Dans un communiqué radio-presse diffusé le 29 décembre 2025, le ministre des Mines, de l’Industrie et du Développement technologique par intérim, Pr Fuh Calistus Gentry, a reconnu l’existence d’importants écarts statistiques révélés par le rapport ITIE 2023. Alors que les exportations officiellement déclarées ne dépassent pas 22,3 kg, les données internationales font état de plus de 15 tonnes d’or camerounais enregistrées aux Émirats arabes unis.

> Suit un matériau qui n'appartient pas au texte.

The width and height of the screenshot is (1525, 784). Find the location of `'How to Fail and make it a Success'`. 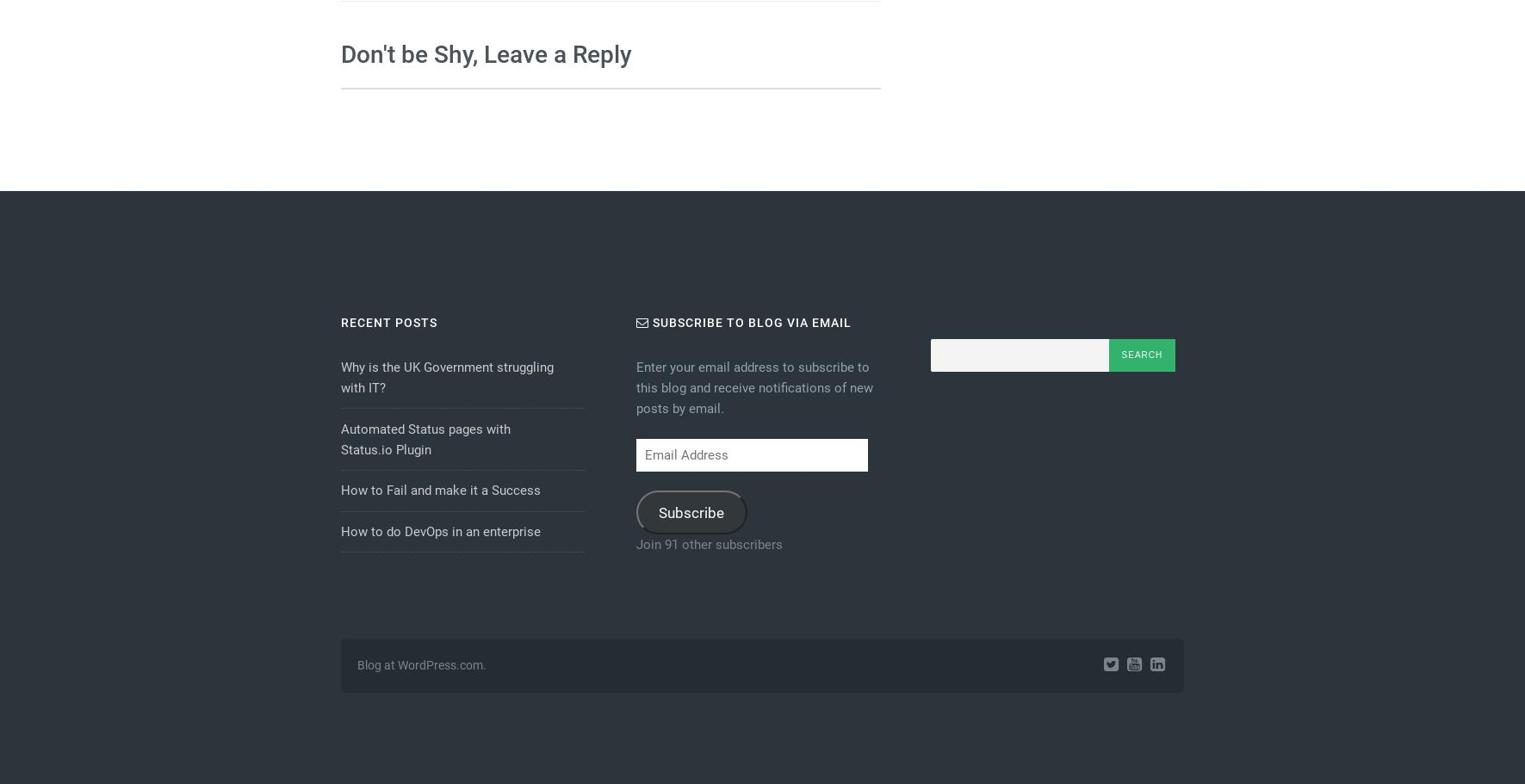

'How to Fail and make it a Success' is located at coordinates (438, 491).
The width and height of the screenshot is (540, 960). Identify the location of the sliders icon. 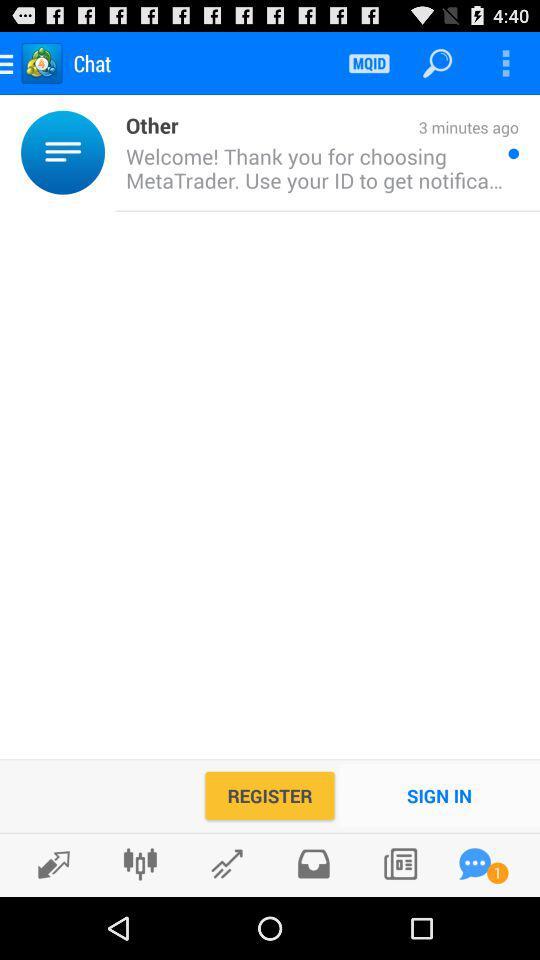
(139, 924).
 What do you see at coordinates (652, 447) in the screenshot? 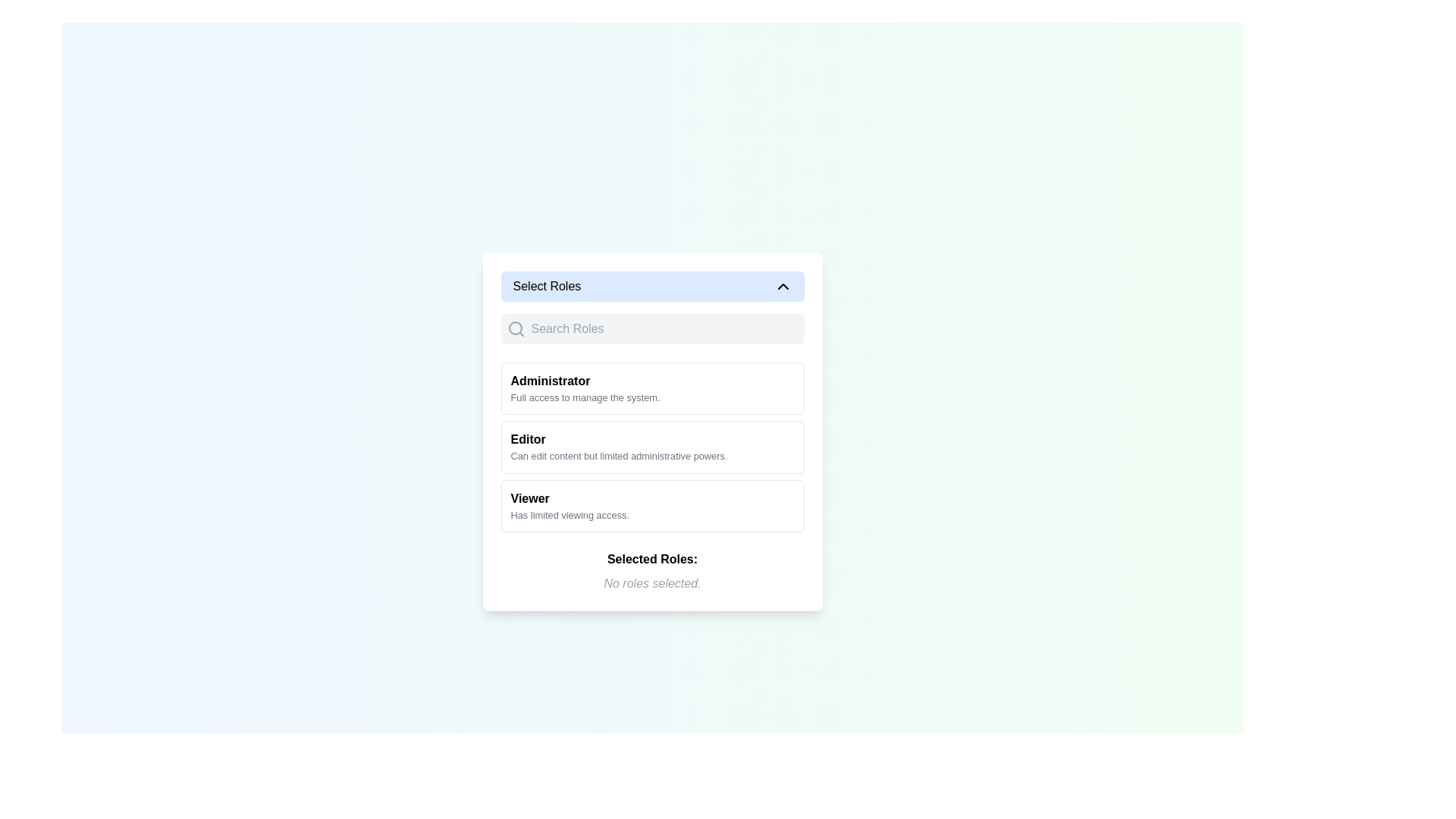
I see `the selectable role option displaying 'Editor' with the description 'Can edit content but limited administrative powers.'` at bounding box center [652, 447].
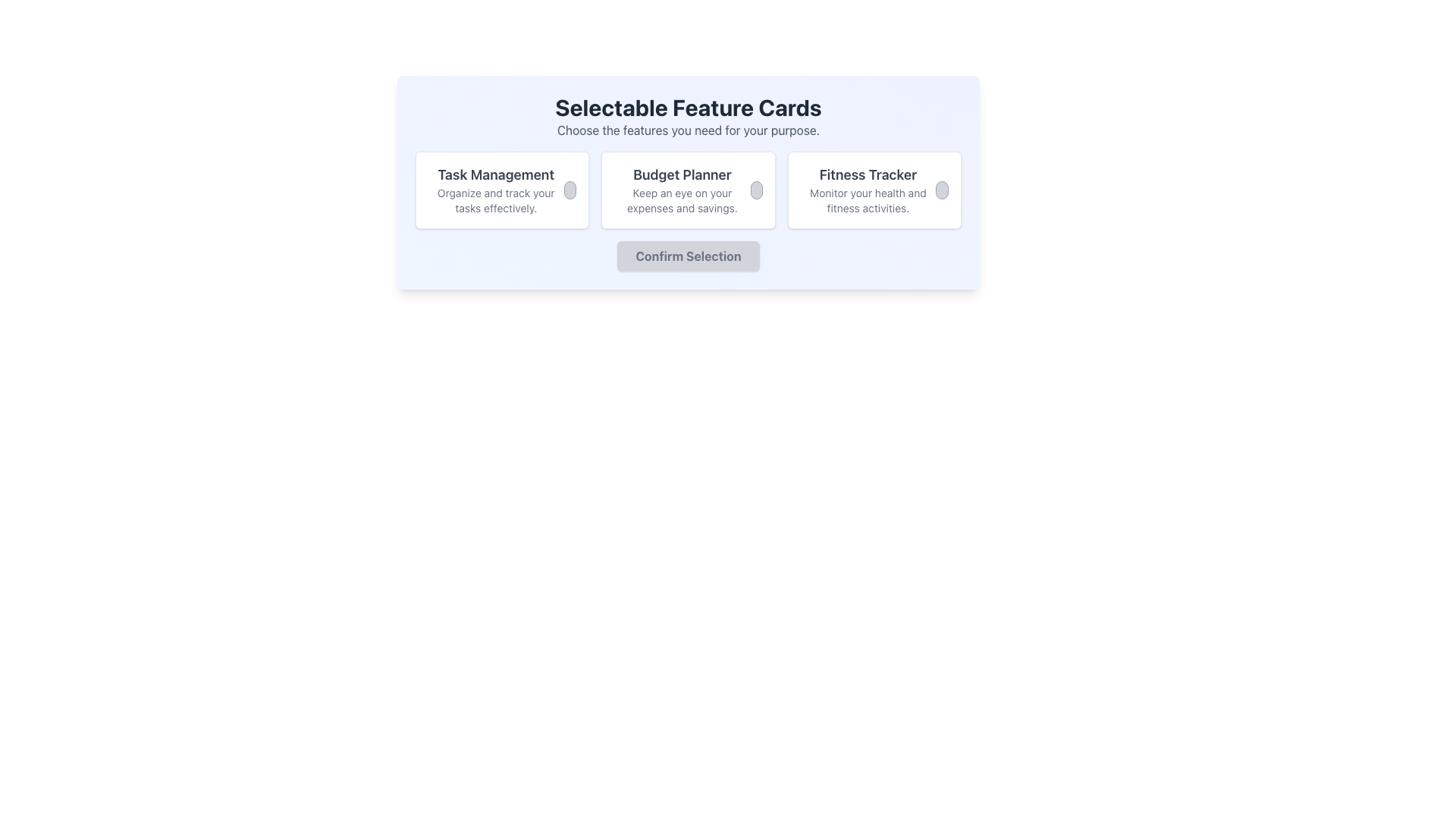 The width and height of the screenshot is (1456, 819). I want to click on the Text Label indicating the title of the 'Fitness Tracker' card, located at the upper section of the card within the 'Selectable Feature Cards' section, so click(868, 174).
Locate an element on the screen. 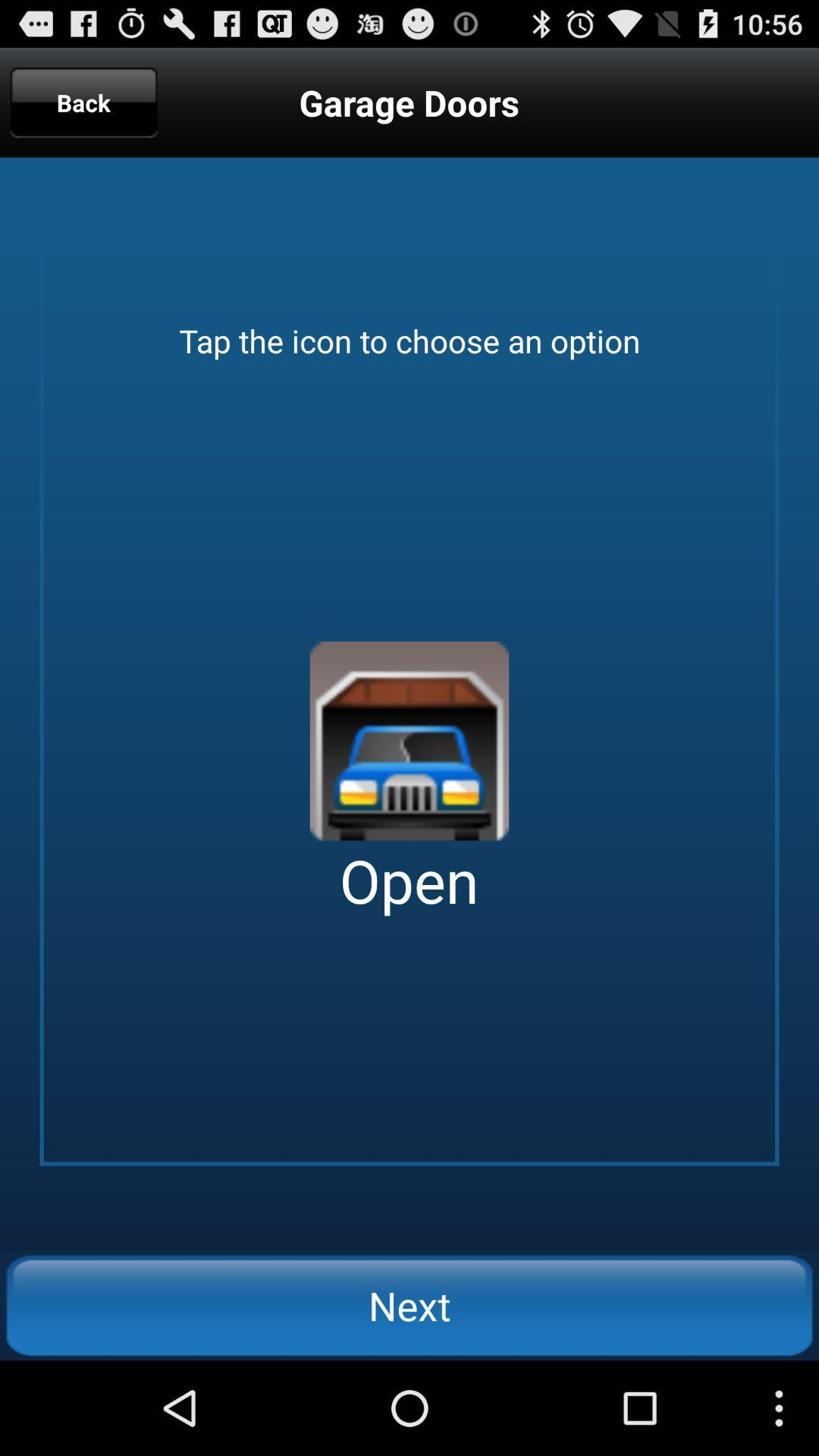  the icon below the open app is located at coordinates (410, 1304).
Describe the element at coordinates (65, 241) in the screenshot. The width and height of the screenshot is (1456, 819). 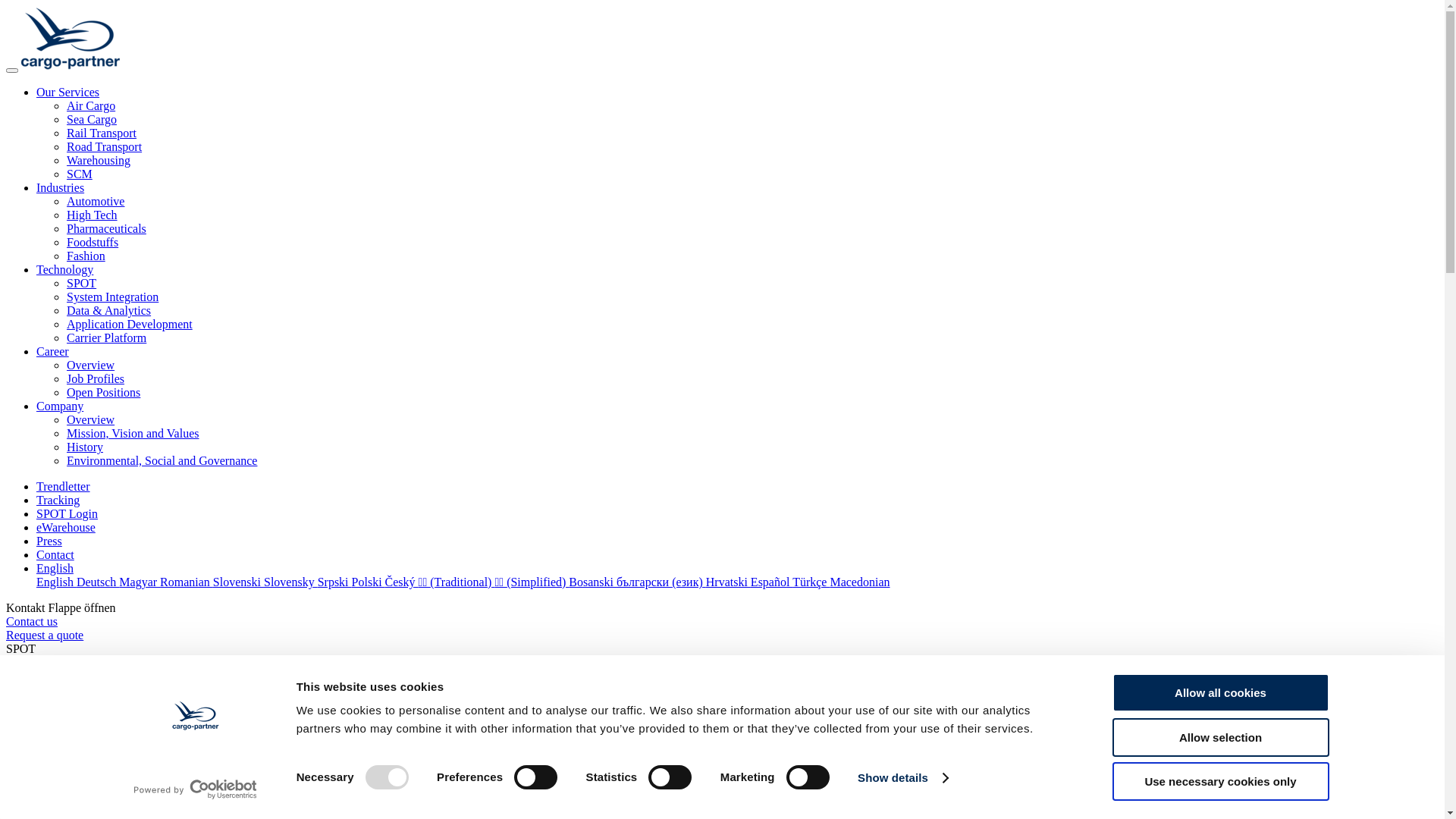
I see `'Foodstuffs'` at that location.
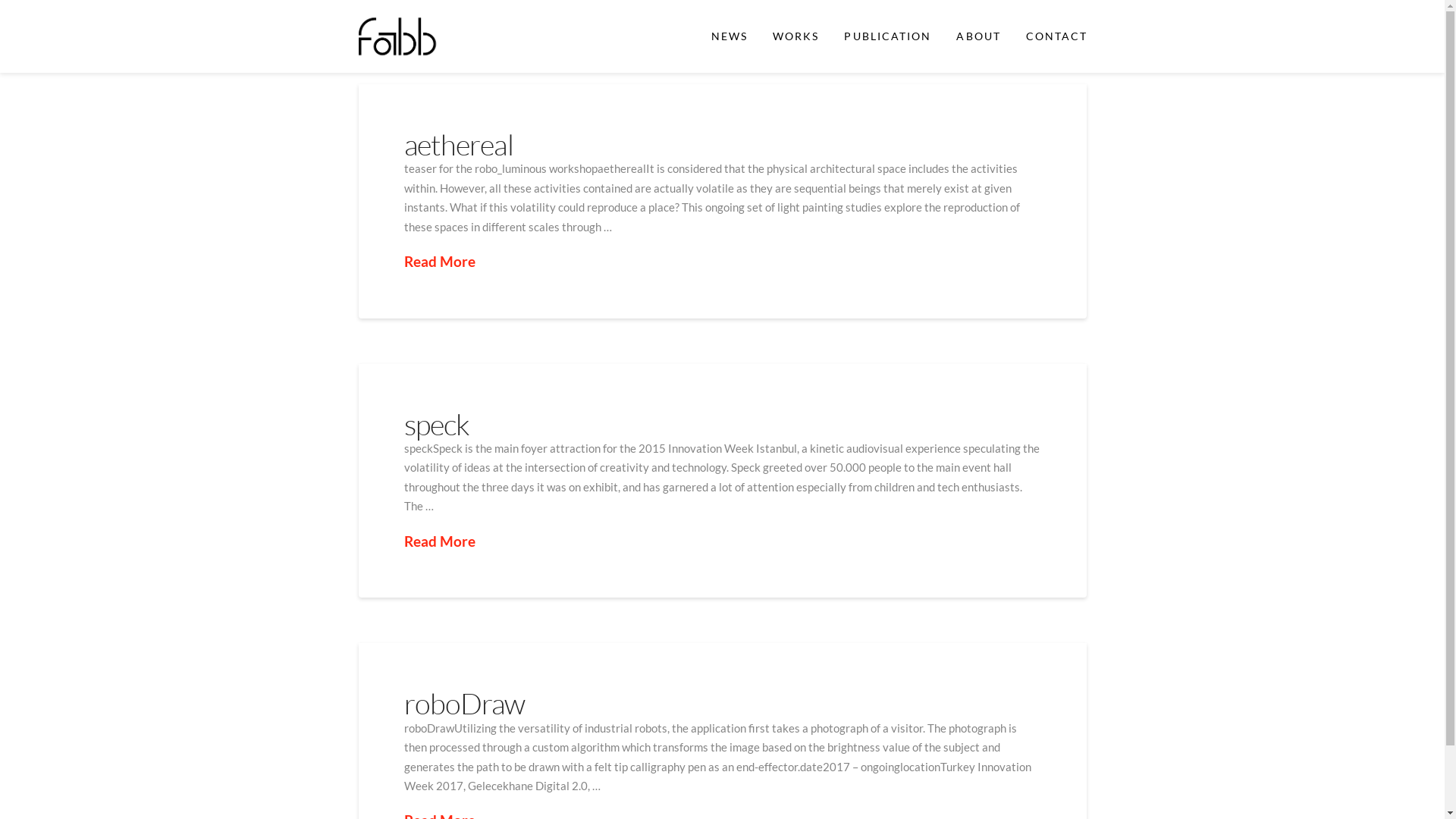  Describe the element at coordinates (403, 261) in the screenshot. I see `'Read More'` at that location.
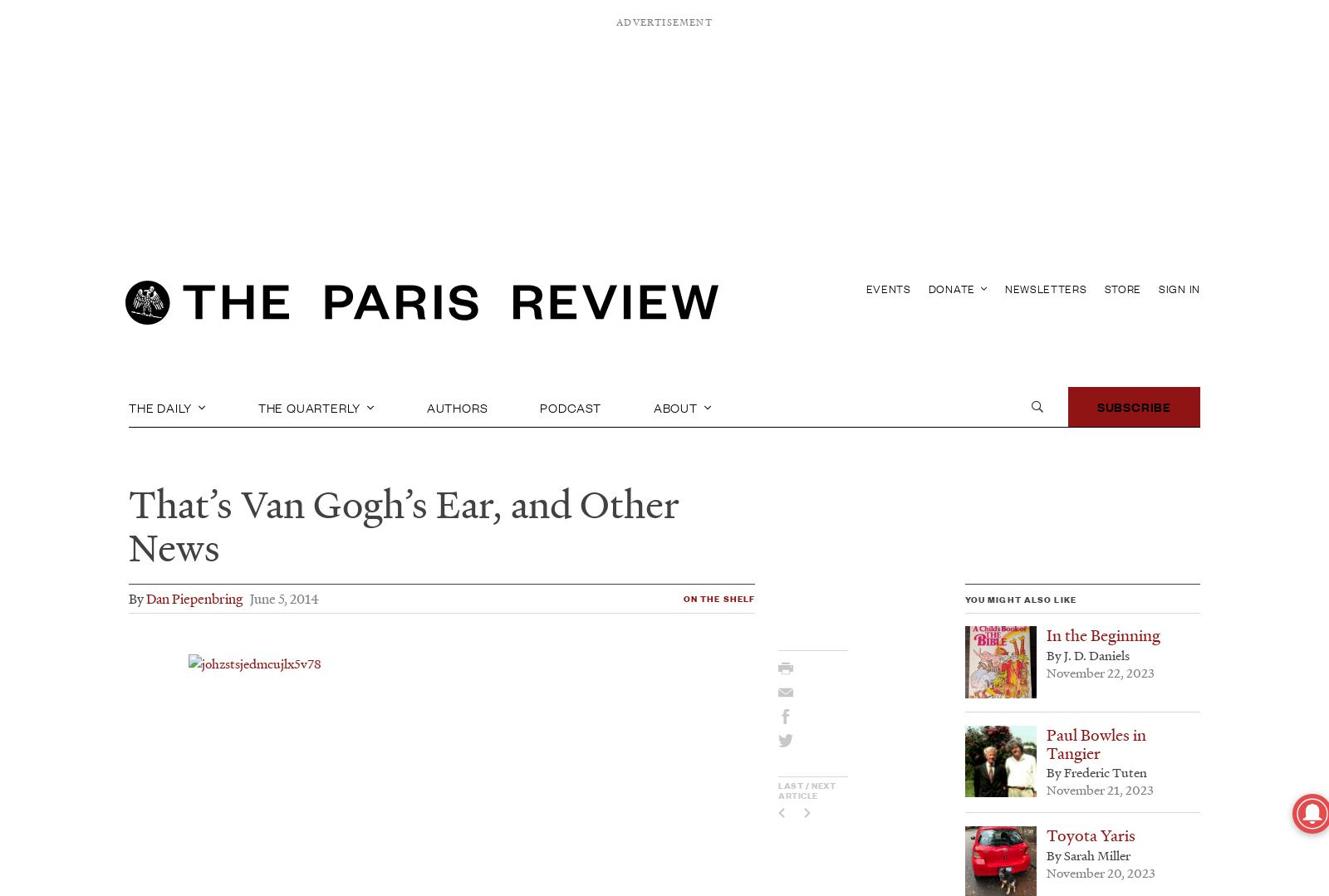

Pour le gouvernement, cette anomalie trouve son origine dans la forte domination de l’exploitation artisanale, encore largement informelle. Un secteur difficile à encadrer, exposé aux circuits de contrebande et à la perméabilité des frontières, qui prive l’État de ressources financières considérables.
Les autorités rappellent néanmoins que la Société nationale des mines (SONAMINES) reste légalement la seule entité habilitée à commercialiser l’or produit sur le territoire. Si cette mission se heurte encore à des contraintes techniques et financières, elle constitue le pilier central de la nouvelle politique de gouvernance minière.
Afin de reprendre le contrôle, l’État annonce une montée en puissance des mécanismes de régulation : fermeture programmée de sites artisanaux non autorisés, modernisation des outils de suivi de la production, renforcement institutionnel de la SONAMINES et accélération du développement de l’exploitation industrielle.
Ces efforts commencent déjà à produire des résultats. Les réserves nationales d’or ont progressé de 37 kg pour atteindre près de 1 500 kg, un signal fort envoyé tant aux partenaires économiques qu’aux institutions internationales.
Au-delà des chiffres, le message est clair : le Cameroun entend transformer son or en un véritable moteur de souveraineté économique, de recettes publiques et de crédibilité sur la scène mondiale.